Work request
Leaving out every line before the one with "Screen dimensions: 1568x700", write out the rest of the records below exactly.

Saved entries
═══

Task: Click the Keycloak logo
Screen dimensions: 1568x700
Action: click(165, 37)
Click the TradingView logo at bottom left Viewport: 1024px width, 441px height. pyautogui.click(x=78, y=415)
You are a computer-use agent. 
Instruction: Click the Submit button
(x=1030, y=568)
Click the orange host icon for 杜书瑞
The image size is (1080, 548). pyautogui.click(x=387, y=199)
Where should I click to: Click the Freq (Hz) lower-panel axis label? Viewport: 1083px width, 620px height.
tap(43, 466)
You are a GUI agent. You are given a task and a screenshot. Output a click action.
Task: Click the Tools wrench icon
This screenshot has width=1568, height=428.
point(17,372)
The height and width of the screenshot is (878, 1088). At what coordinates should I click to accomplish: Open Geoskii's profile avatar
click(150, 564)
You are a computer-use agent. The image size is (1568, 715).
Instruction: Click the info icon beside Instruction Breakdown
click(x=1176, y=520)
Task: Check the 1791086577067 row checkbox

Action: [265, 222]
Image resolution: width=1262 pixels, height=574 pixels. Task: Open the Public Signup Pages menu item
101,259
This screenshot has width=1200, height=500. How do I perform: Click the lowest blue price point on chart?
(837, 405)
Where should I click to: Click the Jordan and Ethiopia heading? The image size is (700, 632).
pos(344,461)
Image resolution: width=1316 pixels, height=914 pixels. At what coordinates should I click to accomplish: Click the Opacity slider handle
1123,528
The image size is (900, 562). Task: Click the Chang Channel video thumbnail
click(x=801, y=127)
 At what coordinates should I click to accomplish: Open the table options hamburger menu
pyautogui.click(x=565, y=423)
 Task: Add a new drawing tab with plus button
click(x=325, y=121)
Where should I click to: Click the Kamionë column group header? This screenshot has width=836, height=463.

═══

Exercise result
Screen dimensions: 1568x700
Action: click(165, 37)
Click the TradingView logo at bottom left Viewport: 1024px width, 441px height. pyautogui.click(x=78, y=415)
You are a computer-use agent. 
Instruction: Click the Submit button
(x=1030, y=568)
Click the orange host icon for 杜书瑞
The image size is (1080, 548). pyautogui.click(x=387, y=199)
Where should I click to: Click the Freq (Hz) lower-panel axis label? Viewport: 1083px width, 620px height.
tap(43, 466)
You are a GUI agent. You are given a task and a screenshot. Output a click action.
Task: Click the Tools wrench icon
This screenshot has width=1568, height=428.
point(17,372)
The height and width of the screenshot is (878, 1088). At what coordinates should I click to accomplish: Open Geoskii's profile avatar
click(150, 564)
You are a computer-use agent. The image size is (1568, 715).
Instruction: Click the info icon beside Instruction Breakdown
click(x=1176, y=520)
Task: Check the 1791086577067 row checkbox

Action: [265, 222]
Image resolution: width=1262 pixels, height=574 pixels. Task: Open the Public Signup Pages menu item
101,259
This screenshot has width=1200, height=500. How do I perform: Click the lowest blue price point on chart?
(837, 405)
Where should I click to: Click the Jordan and Ethiopia heading? The image size is (700, 632).
pos(344,461)
Image resolution: width=1316 pixels, height=914 pixels. At what coordinates should I click to accomplish: Click the Opacity slider handle
1123,528
The image size is (900, 562). Task: Click the Chang Channel video thumbnail
click(x=801, y=127)
 At what coordinates should I click to accomplish: Open the table options hamburger menu
pyautogui.click(x=565, y=423)
 Task: Add a new drawing tab with plus button
click(x=325, y=121)
Where should I click to: Click the Kamionë column group header? This screenshot has width=836, height=463.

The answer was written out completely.